§ **What you should do**
Where the line containing "The width and height of the screenshot is (1233, 516)." appears, start copying; continue through the last line below and copy nothing else.
Supplied entries Block Start
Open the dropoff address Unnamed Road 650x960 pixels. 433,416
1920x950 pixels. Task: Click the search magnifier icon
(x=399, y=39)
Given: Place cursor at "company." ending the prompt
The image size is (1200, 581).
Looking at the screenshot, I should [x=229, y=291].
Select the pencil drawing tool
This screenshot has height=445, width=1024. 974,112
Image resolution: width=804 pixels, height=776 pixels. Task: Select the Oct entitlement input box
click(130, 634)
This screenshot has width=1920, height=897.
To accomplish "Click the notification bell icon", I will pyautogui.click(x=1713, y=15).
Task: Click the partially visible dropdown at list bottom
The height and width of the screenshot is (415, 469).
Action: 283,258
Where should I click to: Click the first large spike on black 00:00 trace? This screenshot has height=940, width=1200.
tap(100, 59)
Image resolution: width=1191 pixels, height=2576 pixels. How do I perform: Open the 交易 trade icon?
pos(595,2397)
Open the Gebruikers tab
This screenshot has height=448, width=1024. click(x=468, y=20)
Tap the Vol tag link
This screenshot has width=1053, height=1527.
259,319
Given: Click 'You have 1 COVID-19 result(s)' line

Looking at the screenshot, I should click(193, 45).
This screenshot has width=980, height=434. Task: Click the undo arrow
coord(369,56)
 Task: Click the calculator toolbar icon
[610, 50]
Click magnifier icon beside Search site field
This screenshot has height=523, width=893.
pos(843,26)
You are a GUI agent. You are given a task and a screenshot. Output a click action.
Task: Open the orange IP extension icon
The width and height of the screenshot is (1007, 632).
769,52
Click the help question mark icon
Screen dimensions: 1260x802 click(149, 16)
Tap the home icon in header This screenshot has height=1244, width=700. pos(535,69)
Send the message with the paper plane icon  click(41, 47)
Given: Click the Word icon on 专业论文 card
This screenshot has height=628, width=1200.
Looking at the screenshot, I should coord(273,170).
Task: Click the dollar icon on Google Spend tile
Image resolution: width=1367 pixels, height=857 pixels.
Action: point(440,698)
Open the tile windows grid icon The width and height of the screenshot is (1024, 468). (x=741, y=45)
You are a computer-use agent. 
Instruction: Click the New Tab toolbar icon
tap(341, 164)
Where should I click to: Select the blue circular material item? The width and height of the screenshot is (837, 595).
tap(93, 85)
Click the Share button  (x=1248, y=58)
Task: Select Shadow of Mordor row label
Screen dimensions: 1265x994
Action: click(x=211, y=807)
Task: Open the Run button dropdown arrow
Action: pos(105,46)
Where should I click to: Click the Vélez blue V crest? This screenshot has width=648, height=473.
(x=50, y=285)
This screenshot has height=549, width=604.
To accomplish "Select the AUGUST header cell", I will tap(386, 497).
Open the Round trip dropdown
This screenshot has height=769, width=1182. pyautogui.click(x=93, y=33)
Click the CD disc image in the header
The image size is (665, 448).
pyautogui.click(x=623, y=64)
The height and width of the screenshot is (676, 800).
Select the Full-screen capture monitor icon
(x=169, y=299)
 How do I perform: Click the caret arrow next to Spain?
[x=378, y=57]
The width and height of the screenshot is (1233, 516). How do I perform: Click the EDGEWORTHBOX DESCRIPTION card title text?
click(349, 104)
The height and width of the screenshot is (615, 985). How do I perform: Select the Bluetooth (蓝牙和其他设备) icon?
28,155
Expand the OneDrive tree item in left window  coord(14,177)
Supplied entries Block End
§ **Solution to the exercise**
The width and height of the screenshot is (1233, 516). How do I perform: Click the EDGEWORTHBOX DESCRIPTION card title text?
click(349, 104)
The height and width of the screenshot is (615, 985). How do I perform: Select the Bluetooth (蓝牙和其他设备) icon?
28,155
Expand the OneDrive tree item in left window  coord(14,177)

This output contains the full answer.